Mary got on well with Brenda. Almost too well. A little later when we lived with her in New York—I was getting started on my own by now and things were pretty tight—she would often try to drive a wedge between Brenda and myself. I would go out drinking with the guys from the old neighborhood, and while I slept it off in the morning, she’d give Brenda twenty bucks and say, “Go on downtown, and go shopping—don’t let him know where you are.” Anti-man, anti-husband stuff. It was the diametric opposite of the old mother-in-law joke.
As Shannon says, Victorian standards of niceness could be cruel. It wasn’t just that the linens had to be nice. And while Mary must have been dismayed that her son chose the career I did, she made the most of it. When I was a regular on Merv Griffin in the mid-sixties, she came on the show and upstaged everybody—including me. In a way I hadn’t yet made a break with Mary’s niceness. The sixties were my nice years, my nice suit, my nice collar, my nice tie, my nice haircut—and my nice material.
When I really made the break in 1970, really put that niceness behind me, she had a remarkable—but typical—reaction. She came to the Bitter End on Bleecker Street right around the time of the FM & AM album. I was doing “Seven Words” by then, and so for the first time she saw me saying “cocksucker” and “motherfucker” on stage and having people laugh and applaud.

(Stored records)
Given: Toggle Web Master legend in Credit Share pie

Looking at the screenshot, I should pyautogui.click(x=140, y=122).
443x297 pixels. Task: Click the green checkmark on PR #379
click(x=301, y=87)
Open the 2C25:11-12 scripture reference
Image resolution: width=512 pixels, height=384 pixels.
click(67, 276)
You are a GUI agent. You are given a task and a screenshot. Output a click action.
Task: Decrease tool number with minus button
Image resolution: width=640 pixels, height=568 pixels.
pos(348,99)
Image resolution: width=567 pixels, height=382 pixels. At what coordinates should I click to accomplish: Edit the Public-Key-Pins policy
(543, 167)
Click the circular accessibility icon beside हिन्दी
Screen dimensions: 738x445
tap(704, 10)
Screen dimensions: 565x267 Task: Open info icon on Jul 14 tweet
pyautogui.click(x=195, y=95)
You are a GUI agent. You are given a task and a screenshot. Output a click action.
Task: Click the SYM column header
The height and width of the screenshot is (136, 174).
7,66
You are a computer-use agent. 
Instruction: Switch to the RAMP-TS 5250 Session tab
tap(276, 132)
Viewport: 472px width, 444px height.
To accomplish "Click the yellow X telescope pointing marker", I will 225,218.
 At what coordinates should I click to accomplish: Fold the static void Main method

WORK TASK 1: Reproduce word for word the part of the memoir passage that opens with the words containing "When I really" and closes with "laugh and applaud.".
WORK TASK 2: In the memoir passage, at what venue did Mary see the performance around the time of the FM & AM album?
WORK TASK 3: According to the memoir passage, which things does the narrator call "nice" when describing the sixties as the nice years?

TASK OUTPUT 1:
When I really made the break in 1970, really put that niceness behind me, she had a remarkable—but typical—reaction. She came to the Bitter End on Bleecker Street right around the time of the FM & AM album. I was doing “Seven Words” by then, and so for the first time she saw me saying “cocksucker” and “motherfucker” on stage and having people laugh and applaud.

TASK OUTPUT 2: The Bitter End on Bleecker Street.

TASK OUTPUT 3: Suit, collar, tie, haircut, and material.